Judges disagree on whether these decisions represent a shift away from plaintiffs, or simply underscore longstanding rules. The majority in the Barclays case said it was upholding a “longstanding principle,” while the dissent said “Marty McFly would be impressed” with the majority’s move to take the present back to the past.

A dissenting judge in the YPF decision suggested the circuit was breaking with a tradition of showing deference toward lower court findings on issues of foreign law.

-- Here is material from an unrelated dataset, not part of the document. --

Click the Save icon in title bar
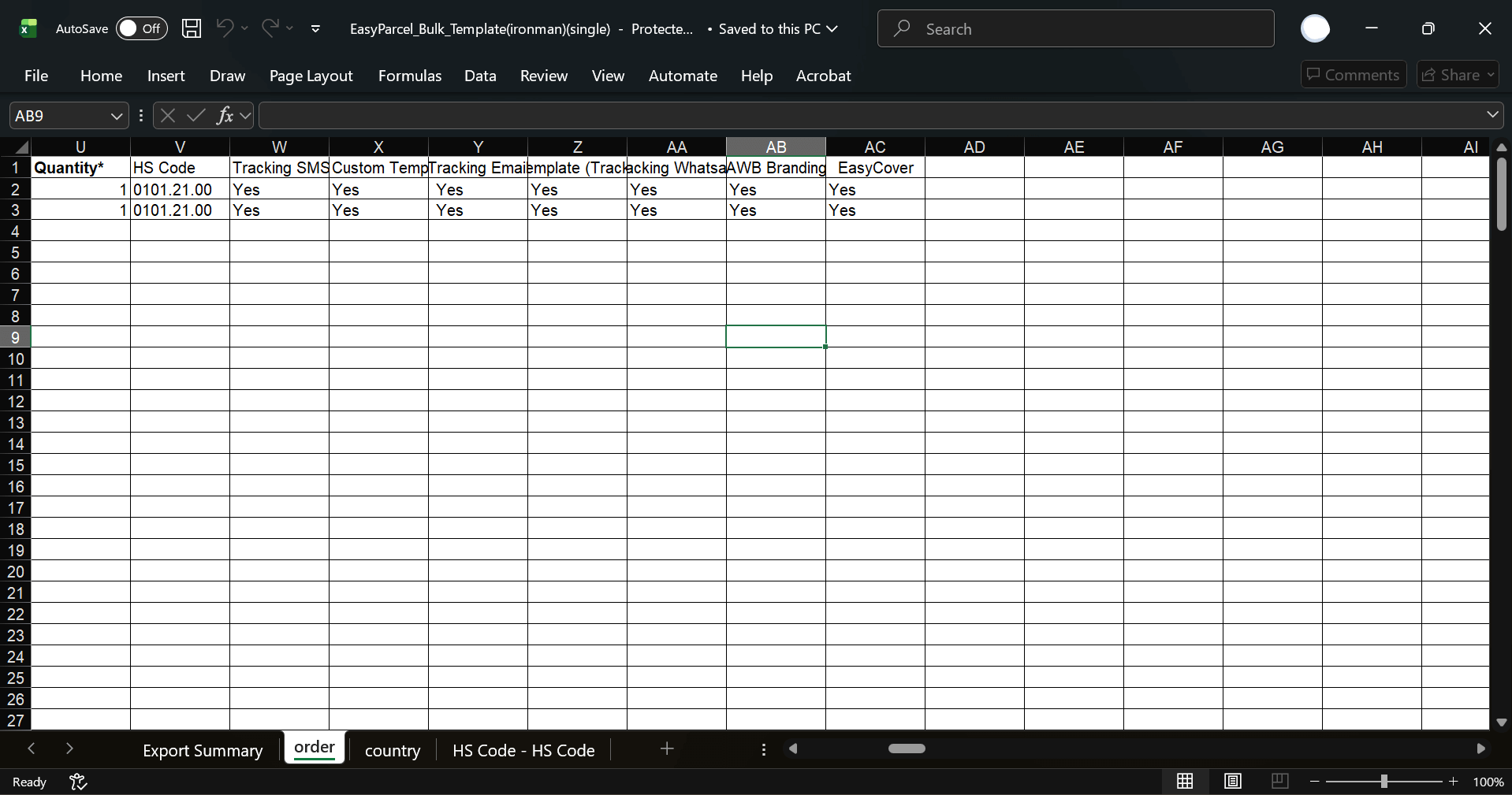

Both sides in these cases agree something’s happening here. Sullivan & Cromwell’s Bob Giuffra, who represented Argentina and Volkswagen, said in an interview that the rulings show New York courts will not be “the Shangri-La for litigation of claims by shareholders against foreign corporations and sovereigns.”

Michael Fragoso, a lawyer for the plaintiffs who sued YPF, said “investors should be terrified” by the Second Circuit’s ruling.

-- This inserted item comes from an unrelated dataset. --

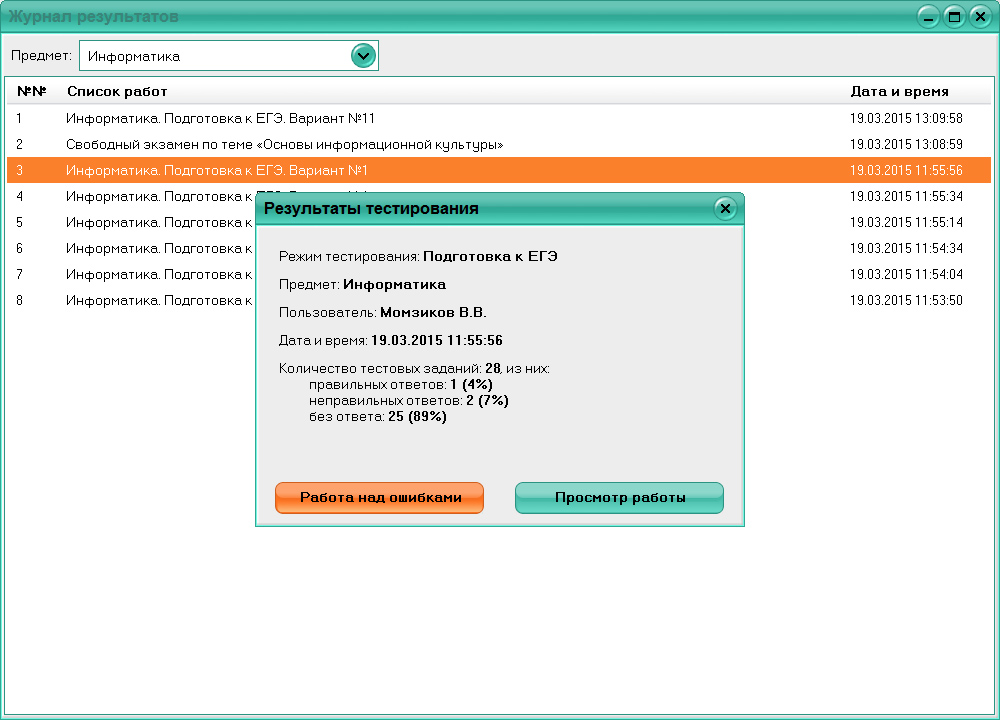Select the entry timestamped 19.03.2015 11:54:34
1000x720 pixels.
tap(905, 248)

A major test of New York’s willingness to rule against foreign companies is still to come. A trial court recently allowed Sudanese refugees to sue French bank BNP Paribas for allegedly aiding human rights abuses, applying Swiss law even after the Swiss ambassador to the US said the trial challenged Swiss sovereignty.

The $21 million verdict for the plaintiffs is now on appeal at the Second Circuit. What happened in the YPF case is “what BNP wants to happen here,” said Kathryn Lee Boyd, an attorney for the Sudanese plaintiffs. “God forbid, as they say, but that’s the litigation game.”